I’ve had my own fair share of mixed feelings and love-hate relationships with languages, and it can be very disorienting to pursue what you love so much while having such low confidence. One of my biggest personal struggles has been trying to overcome the intermediate plateau, which occurs when one has attained intermediate command of a language but finds difficulty in pushing it to an advanced level. I still feel that I’m in this stage for Korean, but I’m managing emotionally by trying to set realistic goals and remembering not to discount the progress I’ve made to this day.


Feeling like you aren't progressing can lead to distress and insecurity. It's important to look back and see how far we've come in moments like these. | Source: Preply


Another struggle I’ve been trying to keep at bay is language attrition — losing one’s command of their native tongue, which can be a side effect of becoming increasingly multilingual! The pressure of upkeeping one’s language stems from the harsh reality that if you don’t use it, you lose it.


While everyday conversations with family and friends help me to maintain my command of spoken Malay, my reading and writing is no longer what it used to be. I’ve been trying to combat this by reading the news in Malay, and stopping to read educational threads written in Malay when I come across them on social media platforms. It’s always a little saddening when I encounter words that I’ve forgotten the meaning of, but definitely knew like the back of my hand in primary or secondary school. Still, I know that the effort I’m putting in now is better than nothing at all, in working towards my goal of maintaining my mother tongue.

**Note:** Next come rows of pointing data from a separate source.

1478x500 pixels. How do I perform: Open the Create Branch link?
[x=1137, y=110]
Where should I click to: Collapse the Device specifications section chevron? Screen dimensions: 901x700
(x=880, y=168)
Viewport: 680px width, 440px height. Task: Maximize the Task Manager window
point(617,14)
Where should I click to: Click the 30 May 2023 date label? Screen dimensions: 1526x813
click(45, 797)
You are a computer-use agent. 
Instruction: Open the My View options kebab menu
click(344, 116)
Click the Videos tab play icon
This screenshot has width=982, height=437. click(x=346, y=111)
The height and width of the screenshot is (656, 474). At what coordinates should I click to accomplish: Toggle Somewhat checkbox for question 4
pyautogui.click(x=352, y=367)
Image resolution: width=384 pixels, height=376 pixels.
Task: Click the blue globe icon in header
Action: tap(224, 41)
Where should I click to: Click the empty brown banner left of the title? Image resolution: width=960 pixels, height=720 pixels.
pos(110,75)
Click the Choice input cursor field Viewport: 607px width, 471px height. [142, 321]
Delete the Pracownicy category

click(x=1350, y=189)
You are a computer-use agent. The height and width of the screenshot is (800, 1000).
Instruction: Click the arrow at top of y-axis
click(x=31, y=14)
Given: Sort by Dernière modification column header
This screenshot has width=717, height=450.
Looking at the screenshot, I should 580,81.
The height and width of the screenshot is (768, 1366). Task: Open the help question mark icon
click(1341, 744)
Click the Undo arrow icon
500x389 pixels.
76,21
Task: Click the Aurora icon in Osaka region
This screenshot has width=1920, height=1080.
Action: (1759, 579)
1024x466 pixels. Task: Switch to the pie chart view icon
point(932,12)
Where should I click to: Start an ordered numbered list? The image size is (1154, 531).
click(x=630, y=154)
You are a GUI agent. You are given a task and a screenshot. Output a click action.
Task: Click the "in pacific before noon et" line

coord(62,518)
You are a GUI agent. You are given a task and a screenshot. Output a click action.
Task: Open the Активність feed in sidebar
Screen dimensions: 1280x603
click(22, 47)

Ten, member of K-Pop boy group NCT, forgetting how to speak his native language — Thai being among the four languages he speaks. | Source: NLost21 on Pinterest


On a more amusing and less bleak note, it is rather entertaining when the multilingual brain gets muddled up. I’ve had a few embarrassing moments of getting my languages mixed up, and answering someone in a language I didn’t mean to. I can recall at least three incidents where I've accidentally said yes in Korean although I intended to reply in Malay, leading me to put on a blank face and pretend no one else heard.


While I’ve often faced speculation that I’m probably good at languages because I’ve learnt so many, it feels like the converse is true! Instead of having more coherent thoughts in each language, I often have thoughts that are patched together in different languages. Speaking to people therefore requires a lot more mental effort for me, as I fight the urge to switch to another language. I talk slower, and pause more frequently to replace words from other languages that I’ve used to fill up the gaps in my mind. The more languages I have in common with someone, the more comfortable I feel talking to them, as I can switch whenever I want without disrupting the conversation.

Actual notes I've made for Mandarin (left) and Korean (right). Sometimes it feels like the different languages in my head are little people speaking over one another!

 

In the end, I don’t think I’ll ever stop being intrigued by languages and their intricacies, no matter how much hardship they put me through. While the path to becoming a polyglot has its twists and turns, the languages I learn end up forming the prettiest mosaic in my mind.